Absolutamente nada funciona no filme, e até o que ameaça funcionar vai ficando pelo caminho da pior maneira possível. O filme tem a marca visual que Cláudio tinha impresso na estréia, mas será que material tão pobre merecia tanto requinte visual? Do jeito que ficou, o desperdício ainda é outro aspecto a pesar contra, porque o visual brega/cafajeste que o filme adquire é de doer. A parte técnica, tenho dito, é toda pavorosa. Trilha, fotografia, montagem, tudo. Não dá pra livrar a cara do roteiro também, onde boas frases são jogadas ao léu, num festival de situações nada engraçadas e amplamente constrangedoras (no pior sentido) que só nos faz lembrar programas como Zorra Total ou A Praça é Nossa.
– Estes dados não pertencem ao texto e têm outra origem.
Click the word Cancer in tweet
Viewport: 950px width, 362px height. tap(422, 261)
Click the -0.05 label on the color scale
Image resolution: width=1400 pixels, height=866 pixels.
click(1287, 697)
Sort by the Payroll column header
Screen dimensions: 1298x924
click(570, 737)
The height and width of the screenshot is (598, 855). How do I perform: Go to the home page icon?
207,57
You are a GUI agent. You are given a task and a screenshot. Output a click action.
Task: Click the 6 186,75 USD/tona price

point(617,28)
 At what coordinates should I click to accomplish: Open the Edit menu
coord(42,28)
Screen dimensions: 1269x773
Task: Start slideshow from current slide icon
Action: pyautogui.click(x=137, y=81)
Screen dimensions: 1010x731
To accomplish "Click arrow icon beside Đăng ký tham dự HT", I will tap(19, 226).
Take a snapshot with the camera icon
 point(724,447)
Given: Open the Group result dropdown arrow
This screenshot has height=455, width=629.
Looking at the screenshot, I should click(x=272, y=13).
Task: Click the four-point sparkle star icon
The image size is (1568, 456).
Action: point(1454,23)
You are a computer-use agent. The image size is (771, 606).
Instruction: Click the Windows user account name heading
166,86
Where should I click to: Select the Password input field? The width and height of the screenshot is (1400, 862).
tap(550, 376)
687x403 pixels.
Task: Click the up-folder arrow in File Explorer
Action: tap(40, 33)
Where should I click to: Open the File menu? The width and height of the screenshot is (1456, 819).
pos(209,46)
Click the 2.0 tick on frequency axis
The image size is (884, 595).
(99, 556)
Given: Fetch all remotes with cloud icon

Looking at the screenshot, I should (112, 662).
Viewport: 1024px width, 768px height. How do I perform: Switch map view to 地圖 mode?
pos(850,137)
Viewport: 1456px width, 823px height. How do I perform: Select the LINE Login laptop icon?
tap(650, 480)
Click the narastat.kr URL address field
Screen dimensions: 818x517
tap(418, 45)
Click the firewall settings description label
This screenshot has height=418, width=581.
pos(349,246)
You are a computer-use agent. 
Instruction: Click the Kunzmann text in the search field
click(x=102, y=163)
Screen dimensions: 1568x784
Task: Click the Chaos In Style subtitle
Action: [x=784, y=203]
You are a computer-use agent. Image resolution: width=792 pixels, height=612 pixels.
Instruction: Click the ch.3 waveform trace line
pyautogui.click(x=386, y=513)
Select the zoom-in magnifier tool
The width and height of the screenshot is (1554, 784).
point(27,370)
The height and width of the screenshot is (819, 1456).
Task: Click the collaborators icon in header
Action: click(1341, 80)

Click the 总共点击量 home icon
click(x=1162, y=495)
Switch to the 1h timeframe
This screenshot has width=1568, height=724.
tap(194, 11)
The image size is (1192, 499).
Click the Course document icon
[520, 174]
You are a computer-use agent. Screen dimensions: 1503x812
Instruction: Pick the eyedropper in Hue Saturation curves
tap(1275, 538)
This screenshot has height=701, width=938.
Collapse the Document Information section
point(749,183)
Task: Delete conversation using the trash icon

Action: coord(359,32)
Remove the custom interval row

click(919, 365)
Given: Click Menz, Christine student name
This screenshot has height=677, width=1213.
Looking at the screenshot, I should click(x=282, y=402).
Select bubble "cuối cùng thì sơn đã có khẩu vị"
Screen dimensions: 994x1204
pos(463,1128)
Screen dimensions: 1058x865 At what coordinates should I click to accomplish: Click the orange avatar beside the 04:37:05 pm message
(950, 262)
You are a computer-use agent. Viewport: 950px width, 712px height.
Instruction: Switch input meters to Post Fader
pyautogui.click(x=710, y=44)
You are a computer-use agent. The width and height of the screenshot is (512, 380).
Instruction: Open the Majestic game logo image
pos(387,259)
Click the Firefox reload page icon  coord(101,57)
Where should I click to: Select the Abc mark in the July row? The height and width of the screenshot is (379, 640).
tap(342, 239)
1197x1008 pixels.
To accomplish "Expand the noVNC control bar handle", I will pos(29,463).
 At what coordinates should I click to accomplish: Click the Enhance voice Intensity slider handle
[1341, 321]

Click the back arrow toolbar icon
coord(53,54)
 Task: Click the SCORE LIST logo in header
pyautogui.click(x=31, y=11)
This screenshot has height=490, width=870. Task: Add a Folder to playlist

A tal trama é a seguinte: Thales (Marcos Palmeira) se casou com Renata (Mariana Ximenes) praticamente escolhido pelo pai dela (Antonio Fagundes), que o promoveu na empresa e escolheu o marido da filha. Assim, ele parece ter dado um excepcional golpe do baú e nada aproveita dele, já que está cansado da vida de executivo e de marido de dondoca. Ao passar um fim de semana na companhia do casal de amigos Rui (Otávio Muller) e Pamela (Maria Luisa Mendonça) na mansão do sogro na serra, ele decide largar o escritório para viver uma vida de ócio ao lado da esposa. O que ele não sabe é que Renata e Rui tem um caso há muitos anos, e que se encontram escondidos até hoje. Durante uma oportunidade (criada pelo pavoroso roteiro), Thales ficará sozinho com a burrinha Pamela (que mais parece uma atualização de todas as ‘burras de humorísticos’ de todos os tempos), e encontrará nela adjetivos escondidos sob o véu da ingenuidade. Pronto: a troca de casais de consumará.
Tudo narrado da forma mais preguiçosa possível, com esse roteiro medonho, não dá nem pra culpar, mas a verdade é que o elenco responde com o que pode, ou seja, com nada. O quinteto está uniforme em ruindade, canastrice, falta de talento e pavor cinematográfico. Mas é só analisar pra compreender que só é culpa deles por terem aceitado estar na produção; não havia o que fazer no filme que não chutar o pau da barraca e apostar tudo na falta de qualidade generalizada que é A Mulher do meu Amigo, uma produção para esquecer num ano bem complicado pra gente.